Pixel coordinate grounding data
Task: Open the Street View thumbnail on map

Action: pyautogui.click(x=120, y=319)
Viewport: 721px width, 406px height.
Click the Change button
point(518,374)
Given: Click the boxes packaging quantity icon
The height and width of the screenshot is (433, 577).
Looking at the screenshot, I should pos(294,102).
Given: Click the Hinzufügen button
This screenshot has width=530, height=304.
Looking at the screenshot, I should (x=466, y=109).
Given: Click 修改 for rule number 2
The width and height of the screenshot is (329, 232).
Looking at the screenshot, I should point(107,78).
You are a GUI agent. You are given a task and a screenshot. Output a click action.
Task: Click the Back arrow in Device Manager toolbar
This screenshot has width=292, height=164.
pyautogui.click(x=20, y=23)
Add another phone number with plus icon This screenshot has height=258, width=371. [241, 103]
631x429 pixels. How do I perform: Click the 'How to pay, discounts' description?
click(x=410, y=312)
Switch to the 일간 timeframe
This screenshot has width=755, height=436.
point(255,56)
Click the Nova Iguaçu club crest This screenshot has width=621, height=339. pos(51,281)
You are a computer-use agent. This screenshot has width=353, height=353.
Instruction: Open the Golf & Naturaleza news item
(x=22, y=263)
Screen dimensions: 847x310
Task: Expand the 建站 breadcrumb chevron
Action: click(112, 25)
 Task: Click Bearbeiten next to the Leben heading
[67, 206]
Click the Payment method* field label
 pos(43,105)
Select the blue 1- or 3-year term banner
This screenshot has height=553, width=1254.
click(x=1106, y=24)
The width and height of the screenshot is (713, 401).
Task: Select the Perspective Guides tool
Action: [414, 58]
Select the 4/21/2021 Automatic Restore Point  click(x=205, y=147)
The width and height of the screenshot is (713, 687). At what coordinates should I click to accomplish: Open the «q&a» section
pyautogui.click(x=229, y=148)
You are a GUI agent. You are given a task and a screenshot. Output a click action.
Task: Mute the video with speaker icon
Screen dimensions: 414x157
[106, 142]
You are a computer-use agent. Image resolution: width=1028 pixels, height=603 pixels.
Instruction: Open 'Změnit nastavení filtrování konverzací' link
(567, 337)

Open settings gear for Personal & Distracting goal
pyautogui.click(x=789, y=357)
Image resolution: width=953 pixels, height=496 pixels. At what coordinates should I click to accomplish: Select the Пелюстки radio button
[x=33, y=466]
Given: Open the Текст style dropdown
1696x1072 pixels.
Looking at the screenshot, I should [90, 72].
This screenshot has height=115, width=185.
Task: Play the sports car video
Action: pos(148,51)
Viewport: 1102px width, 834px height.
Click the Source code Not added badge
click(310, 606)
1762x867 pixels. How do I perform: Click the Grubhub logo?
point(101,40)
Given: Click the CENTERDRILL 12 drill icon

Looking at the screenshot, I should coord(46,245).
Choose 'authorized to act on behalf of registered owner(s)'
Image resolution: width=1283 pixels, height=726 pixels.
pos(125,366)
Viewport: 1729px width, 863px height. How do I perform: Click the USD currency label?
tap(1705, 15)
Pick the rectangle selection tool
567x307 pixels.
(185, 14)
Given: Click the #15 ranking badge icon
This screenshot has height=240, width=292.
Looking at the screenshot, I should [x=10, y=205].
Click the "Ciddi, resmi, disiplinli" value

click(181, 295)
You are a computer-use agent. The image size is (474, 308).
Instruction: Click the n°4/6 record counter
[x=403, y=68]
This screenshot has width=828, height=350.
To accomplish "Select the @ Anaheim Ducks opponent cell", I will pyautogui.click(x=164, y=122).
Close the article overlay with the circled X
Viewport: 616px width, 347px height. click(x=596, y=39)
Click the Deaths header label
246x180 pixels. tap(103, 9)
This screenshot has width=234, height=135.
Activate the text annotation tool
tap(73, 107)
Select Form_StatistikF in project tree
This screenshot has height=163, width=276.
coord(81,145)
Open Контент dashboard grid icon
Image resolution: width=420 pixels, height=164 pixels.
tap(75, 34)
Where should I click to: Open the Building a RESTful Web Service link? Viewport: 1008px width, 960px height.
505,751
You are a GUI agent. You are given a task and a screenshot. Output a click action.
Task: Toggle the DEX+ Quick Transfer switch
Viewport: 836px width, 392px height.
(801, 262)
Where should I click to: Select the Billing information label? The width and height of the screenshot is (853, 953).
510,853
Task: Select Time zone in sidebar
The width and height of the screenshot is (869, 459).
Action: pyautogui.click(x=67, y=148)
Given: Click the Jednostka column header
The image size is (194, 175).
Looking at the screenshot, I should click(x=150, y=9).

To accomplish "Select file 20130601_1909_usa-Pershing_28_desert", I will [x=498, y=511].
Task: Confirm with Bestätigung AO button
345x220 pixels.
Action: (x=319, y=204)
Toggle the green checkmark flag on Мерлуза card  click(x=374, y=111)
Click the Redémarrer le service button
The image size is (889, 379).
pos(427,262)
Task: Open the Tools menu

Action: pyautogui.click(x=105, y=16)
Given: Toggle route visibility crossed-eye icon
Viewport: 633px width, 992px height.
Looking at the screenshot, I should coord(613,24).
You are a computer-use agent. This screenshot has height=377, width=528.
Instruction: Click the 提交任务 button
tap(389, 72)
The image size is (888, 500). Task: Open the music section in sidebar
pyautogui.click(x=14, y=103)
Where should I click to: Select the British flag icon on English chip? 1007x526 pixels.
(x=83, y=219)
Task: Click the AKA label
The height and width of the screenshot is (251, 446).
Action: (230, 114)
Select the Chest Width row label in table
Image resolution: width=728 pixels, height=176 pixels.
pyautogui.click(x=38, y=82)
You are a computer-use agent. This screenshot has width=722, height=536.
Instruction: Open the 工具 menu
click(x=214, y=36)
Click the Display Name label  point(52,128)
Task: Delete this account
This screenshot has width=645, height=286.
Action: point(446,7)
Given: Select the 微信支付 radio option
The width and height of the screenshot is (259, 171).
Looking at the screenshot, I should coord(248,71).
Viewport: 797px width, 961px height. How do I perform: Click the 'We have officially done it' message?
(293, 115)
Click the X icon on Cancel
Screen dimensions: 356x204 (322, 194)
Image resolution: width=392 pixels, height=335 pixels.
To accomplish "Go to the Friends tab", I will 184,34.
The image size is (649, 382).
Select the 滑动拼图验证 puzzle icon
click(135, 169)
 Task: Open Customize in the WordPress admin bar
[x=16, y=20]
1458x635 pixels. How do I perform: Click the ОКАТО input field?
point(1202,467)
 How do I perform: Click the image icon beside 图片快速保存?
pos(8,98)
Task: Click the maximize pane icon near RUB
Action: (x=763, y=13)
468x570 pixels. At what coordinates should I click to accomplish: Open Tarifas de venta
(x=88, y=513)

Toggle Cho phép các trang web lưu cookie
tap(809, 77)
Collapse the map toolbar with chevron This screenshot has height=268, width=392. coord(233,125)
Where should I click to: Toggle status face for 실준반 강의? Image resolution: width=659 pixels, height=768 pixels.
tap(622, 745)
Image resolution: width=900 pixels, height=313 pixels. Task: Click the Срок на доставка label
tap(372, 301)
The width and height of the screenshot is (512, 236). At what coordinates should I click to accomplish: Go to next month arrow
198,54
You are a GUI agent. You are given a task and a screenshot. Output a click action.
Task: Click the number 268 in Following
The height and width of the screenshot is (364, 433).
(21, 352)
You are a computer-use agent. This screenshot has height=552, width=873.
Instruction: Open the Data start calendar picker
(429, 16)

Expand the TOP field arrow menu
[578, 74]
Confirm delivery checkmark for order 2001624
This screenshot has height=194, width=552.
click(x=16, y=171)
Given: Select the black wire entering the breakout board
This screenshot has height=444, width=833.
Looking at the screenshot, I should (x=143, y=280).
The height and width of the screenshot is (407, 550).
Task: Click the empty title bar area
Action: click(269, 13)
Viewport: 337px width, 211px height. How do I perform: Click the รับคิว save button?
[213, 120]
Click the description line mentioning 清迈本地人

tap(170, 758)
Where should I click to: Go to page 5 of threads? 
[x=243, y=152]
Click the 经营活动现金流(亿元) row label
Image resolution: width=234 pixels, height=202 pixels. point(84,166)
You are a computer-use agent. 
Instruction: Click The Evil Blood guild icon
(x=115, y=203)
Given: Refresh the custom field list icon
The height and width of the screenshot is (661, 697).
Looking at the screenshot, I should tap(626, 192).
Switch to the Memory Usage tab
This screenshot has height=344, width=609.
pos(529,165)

- Work to complete -
Only the lines that hold the word "number" are wanted; each should be pulled from the records.

- Expected answer -
Given: Click 修改 for rule number 2
Add another phone number with plus icon This screenshot has height=258, width=371. [241, 103]
Task: Click the number 268 in Following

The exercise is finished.